O próximo passo é garantir que sua análise seja objetiva e equilibrada. Além disso, você deve evitar censurar determinados dados que podem contradizer a história. O maior risco no data storytelling é “dobrar” os dados para que eles contem uma história. São as histórias que precisam se adaptar aos dados, sempre.
Por fim, você deve editar continuamente. Reescrever é tão importante quanto escrever.
Quando não há dados suficientes: utilize o framework ICE Score
A verdade é que este artigo já te deu a estrutura necessária para dar o primeiro passo na utilização do storytelling como alavanca do negócio. Mas para aqueles que querem aprofundar seus conhecimentos, separamos quatro leituras que são a base teórica para a maioria dos debates e recomendações de storytelling no mundo:
Quando o assunto são histórias, este livro é provavelmente o mais amplamente discutido por acadêmicos e profissionais (escritores, cineastas, roteiristas). E há uma razão para isso: o autor criou o que é considerado o mais robusto estudo sobre mitos do planeta.
Para donos de negócios, ele oferece toda a conceituação básica sobre arquétipos, arcos narrativos e os elementos capazes de gerar emoção e conexão para a audiência. Mas aqui vai um aviso: a leitura é densa!

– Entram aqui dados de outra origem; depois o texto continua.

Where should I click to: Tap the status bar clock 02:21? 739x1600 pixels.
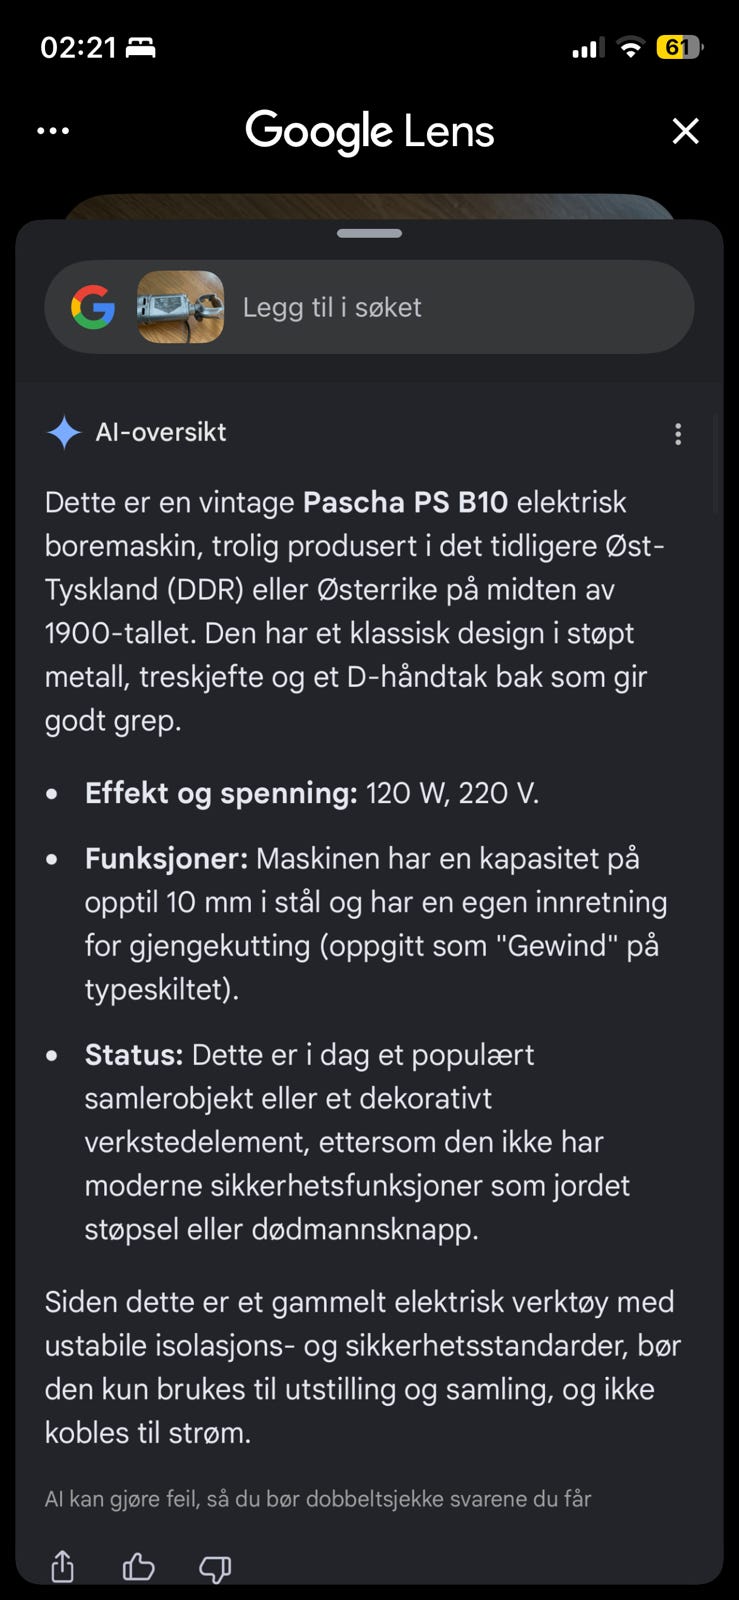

"Primal Branding" é uma das leituras obrigatórias para quem quer construir uma marca que dure. O autor não apenas introduz as características que uma marca precisa ter, como também as explica do ponto de vista histórico.
Além disso, a leitura está repleta de estudos de casos que mostram como as empresas de fato utilizaram os atributos para a construção dos seus impérios.
Mais de uma vez falamos aqui sobre como histórias são usadas para se conectar com as pessoas. Mas por que isso acontece? O que há de tão diferente em uma história que faz ela “grudar” na sua mente?
O autor propõe a primeira teoria unificada sobre storytelling como ferramenta que nos ajudou a sobreviver, dos tempos pré-históricos até a Era Digital. Ele também oferece uma visão evolutiva sobre o storytelling como ferramenta humana.
Este livro pode parecer um “estrangeiro” na lista. Mas se você acompanhou a leitura até aqui, verá que grande parte das estratégias de storytelling passam pelo grande “porquê” da empresa.
No livro, Sinek oferece mais do que uma forma de usar o storytelling na prática, ele mostra os motivos pelos quais o framework Golden Circle é essencial para a prosperidade da companhia.